Tuesday, March 1, 2011

Why is ORM considered good but "select *" considered bad?

Doesn't an ORM usually involve doing something like a select *?

If I have a table, MyThing, with column A, B, C, D, etc, then there typically would be an object, MyThing with properties A, B, C, D.

It would be evil if that object were incompletely instantiated by a select statement that looked like this, only fetching the A, B, not the C, D:

select A, B from MyThing /* don't get C and D, because we don't need them */

but it would also be evil to always do this:

select A, B, C, D /* get all the columns so that we can completely instantiate the MyThing object */

Does ORM make an assumption that database access is so fast now you don't have to worry about it and so you can always fetch all the columns?

Or, do you have different MyThing objects, one for each combo of columns that might happen to be in a select statement?

EDIT: Before you answer the question, please read Nicholas Piasecki's and Bill Karwin's answers. I guess I asked my question poorly because many misunderstood it, but Nicholas understood it 100%. Like him, I'm interested in other answers.

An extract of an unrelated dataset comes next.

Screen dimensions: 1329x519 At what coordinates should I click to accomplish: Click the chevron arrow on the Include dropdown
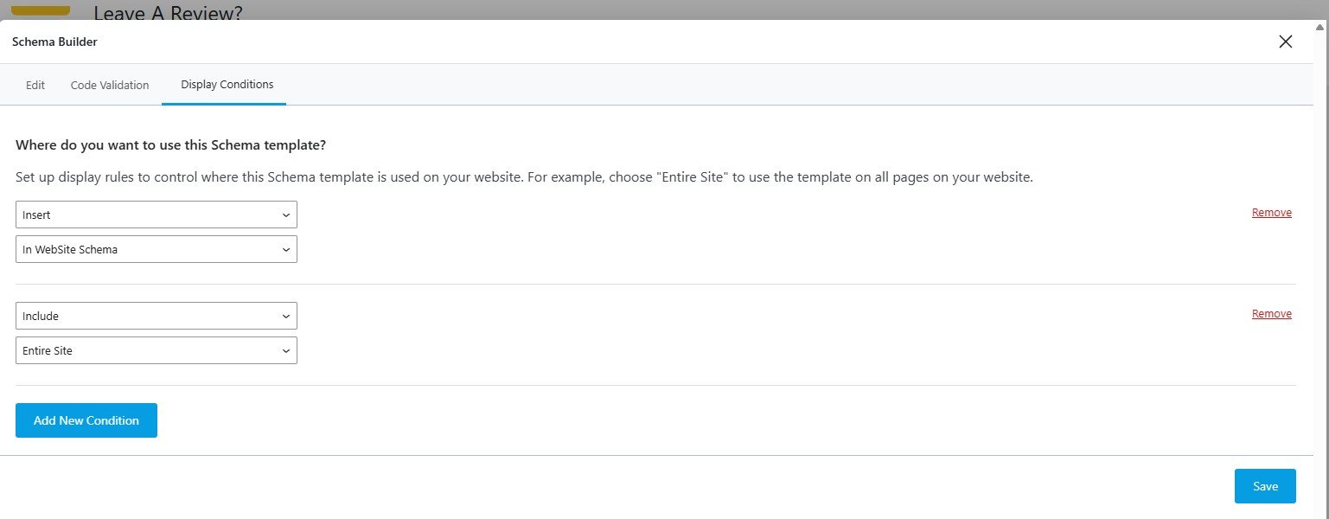pyautogui.click(x=286, y=317)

EDIT #2: Links that relate to this question:

http://stackoverflow.com/questions/18655/why-do-we-need-entity-objects

http://blogs.tedneward.com/2006/06/26/The+Vietnam+Of+Computer+Science.aspx, especially the section "The Partial-Object Problem and the Load-Time Paradox"

http://groups.google.com/group/comp.object/browse_thread/thread/853fca22ded31c00/99f41d57f195f48b?

http://www.martinfowler.com/bliki/AnemicDomainModel.html

http://database-programmer.blogspot.com/2008/06/why-i-do-not-use-orm.html

From stackoverflow
  • SELECT * is not bad. Did you ask whoever considered it to be bad "why?".

    Corey Trager : I'll ask myself: Is select * bad? Yes, if you only need columns A and B, don't pay the cost of fetching C and D columns also. Fetch only what you need.
    Ali A : Yes, but it's not universally "bad". It is "bad" in some cases! What if you later want C and D, should you not get them and cache them? No case is cut and dry, and so we certainly cannot say "Select * is bad". We can say "Select * is sometimes bad"
    le dorfier : The worst consequence of fetching C and D is that whoever comes after you has no idea what you intended to do with them. Put another way, here's also a YAGNI principle that this violates.
    Gordon Bell : select * is bad in stored procedures because it prevents the server from being able to pre-compile an execution plan.
  • Even ORMs need to avoid SELECT * to be effective, by using lazy loading etc.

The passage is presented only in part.